Local Councillors criticise government funding for Devon

By Ollie Heptinstall - Local Democracy Reporter

29th Sep 2022 | Local News

L: Cllr Julian Brazil, Centre: Cllr Carol Whitton, R:  Councillor Phil Twiss (Credit for all: EDDC)
L: Cllr Julian Brazil, Centre: Cllr Carol Whitton, R: Councillor Phil Twiss (Credit for all: EDDC)

The government is creating a "wild west economy" that is failing to address Devon's problems, the county council's opposition leader has claimed.

Lib Dem councillor Julian Brazil (Kingsbridge) made the remarks at a cabinet meeting on Monday [26 September] after hearing that the Conservative-run council's overspend could be as much as £27 million this financial year, despite it already finding millions of pounds of savings and extra income.

It followed a mini-budget by chancellor Kwasi Kwarteng last week that featured the biggest tax cuts by a government for 50 years.

The cost-of-living crisis and increasing demand for help for vulnerable children and adults has led to spiralling costs in Devon, with the council recently warning it had "never before faced a combination of demand growth and price shock pressures of this scale."

And while the underlying budget forecast has worsened since then, a 'financial sustainability programme' at county hall – finding services that can be modernised, postponed or cut – has helped to reduce the projected black hole by almost £20 million.

However, it still predicts an overspend this year of £17 million, which could increase to around £27 million because of inflation.

Reacting to the update from cabinet member for finance Phil Twiss (Conservative, Feniton), Cllr Brazil said: "I suppose the underlying problem that we have in Devon is a lack of funding from central government. And what we had on Friday was a particularly large fiscal event or mini budget or whatever they wanted to call it, but unfortunately failing to address any of the problems that we suffer here in Devon."

He continued: "It's almost as if they're living in a sort of parallel universe that while our services are struggling to provide for the most vulnerable in our communities, there seems to be this idea that somehow you can magic it all away by giving tax cuts.

While Cllr Brazil said he had "some sympathy" for Cllr Twiss, he added: "I wonder at what point he's going to say, 'enough's enough' and break away from a government that seems hell bent on creating some kind of wild west economy without actually addressing all the incredibly pressing needs that we have here in Devon and particularly supporting the most vulnerable who need our help more than ever."

Labour group leader, Councillor Carol Whitton (St David's and Haven Banks), also expressed concern about the council's current predicament and urged its leadership to lobby for more financial help.

"The situation is desperate and there is no prospect that it's getting any better. At the end of the day, the books will balance this year because, if necessary, money will be pulled out of reserves. So, we won't go bankrupt but what will happen next year [and] what will happen the year after that?

"Unless there is a rebooting and a rethink at Westminster about how local services are provided, how frontline services are provided, this situation is not going to change and I find that very depressing going forward.

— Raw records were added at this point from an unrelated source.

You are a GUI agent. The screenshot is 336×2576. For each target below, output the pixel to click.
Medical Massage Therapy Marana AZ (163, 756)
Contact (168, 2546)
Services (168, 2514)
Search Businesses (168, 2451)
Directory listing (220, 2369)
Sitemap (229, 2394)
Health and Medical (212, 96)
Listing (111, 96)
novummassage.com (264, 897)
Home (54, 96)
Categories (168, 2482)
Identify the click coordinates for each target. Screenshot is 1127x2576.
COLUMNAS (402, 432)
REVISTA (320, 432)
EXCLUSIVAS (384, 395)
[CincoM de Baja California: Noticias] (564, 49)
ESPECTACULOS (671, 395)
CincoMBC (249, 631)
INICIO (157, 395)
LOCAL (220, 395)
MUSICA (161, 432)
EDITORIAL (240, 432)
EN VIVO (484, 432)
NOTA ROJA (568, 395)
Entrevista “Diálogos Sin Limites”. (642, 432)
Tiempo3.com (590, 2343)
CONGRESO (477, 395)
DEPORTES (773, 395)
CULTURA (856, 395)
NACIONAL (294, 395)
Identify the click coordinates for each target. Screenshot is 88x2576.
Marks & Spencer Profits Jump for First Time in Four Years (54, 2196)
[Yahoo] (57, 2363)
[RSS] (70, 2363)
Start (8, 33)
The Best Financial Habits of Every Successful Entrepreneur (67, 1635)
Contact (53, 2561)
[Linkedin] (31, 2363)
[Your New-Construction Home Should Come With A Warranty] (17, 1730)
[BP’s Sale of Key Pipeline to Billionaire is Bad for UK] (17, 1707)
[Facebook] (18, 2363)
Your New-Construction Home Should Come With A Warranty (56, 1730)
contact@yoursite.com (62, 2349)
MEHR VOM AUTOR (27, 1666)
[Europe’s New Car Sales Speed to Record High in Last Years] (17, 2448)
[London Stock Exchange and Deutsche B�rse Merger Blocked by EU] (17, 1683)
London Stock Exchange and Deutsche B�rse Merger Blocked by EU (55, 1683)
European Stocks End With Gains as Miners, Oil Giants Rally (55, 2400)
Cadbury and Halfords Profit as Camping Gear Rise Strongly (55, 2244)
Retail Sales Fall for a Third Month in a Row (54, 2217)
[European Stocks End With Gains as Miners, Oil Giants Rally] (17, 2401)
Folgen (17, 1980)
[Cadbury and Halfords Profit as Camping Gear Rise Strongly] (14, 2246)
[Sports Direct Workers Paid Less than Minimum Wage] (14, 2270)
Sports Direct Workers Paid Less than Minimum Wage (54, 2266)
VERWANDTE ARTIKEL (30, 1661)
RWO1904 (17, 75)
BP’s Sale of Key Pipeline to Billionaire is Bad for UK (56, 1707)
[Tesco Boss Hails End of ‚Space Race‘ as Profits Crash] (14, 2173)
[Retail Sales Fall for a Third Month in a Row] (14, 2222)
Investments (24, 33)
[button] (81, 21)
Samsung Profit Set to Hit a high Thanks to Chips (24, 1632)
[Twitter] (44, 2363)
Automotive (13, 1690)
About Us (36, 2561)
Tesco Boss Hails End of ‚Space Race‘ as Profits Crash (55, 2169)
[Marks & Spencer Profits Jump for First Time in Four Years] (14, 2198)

"As Cllr Brazil says, I hope that you as cabinet members and as leader make it as plain as you possibly can to the powers that be that local government is really in trouble here. And it's not just Devon, we know this, it's a national situation.

In response, Cllr Twiss said they could be "absolutely sure" that members of the cabinet attending this weekend's Conservative party conference in Birmingham will be "lobbying anybody and everybody we can to make the case for local government."

"[Cllr Whitton]'s hit it on the head, local government is in trouble and unless it's funded properly, we're going to be in a lot more trouble. But I don't take the doom and gloom approach … we will balance the books and we'll do our very best."

The updated total does not include a separate, projected £34.5 million overspend this year on caring for children with special educational needs and disabilities (SEND). This is because the government has told councils to put SEND overspends into separate ring-fenced accounts for three years while it develops a new funding plan.

The arrangement ends in April and Devon, and along with a number of other authorities, Devon is still waiting to hear from the government about what will happen with the overspends. The county's current ring-fenced overspend on SEND – effectively debt – is projected to rise to £121 million by next year.

Cllr Twiss hopes additional funding will be provided by the Department for Education soon but admitted the authority will "have to change the way we work."

A spokesperson for the Department for Levelling Up, Housing and Communities said: "We have made an additional £3.7 billion available to councils this year in recognition of their vital role. This includes an additional £40 million for Devon County Council to ensure they are able to deliver key services."

Devon's ruling cabinet noted the budget update, which concluded: "The good work underway must continue at pace and scale to ensure the authority is in the strongest position possible to continue to provide the best services we can within the resources available."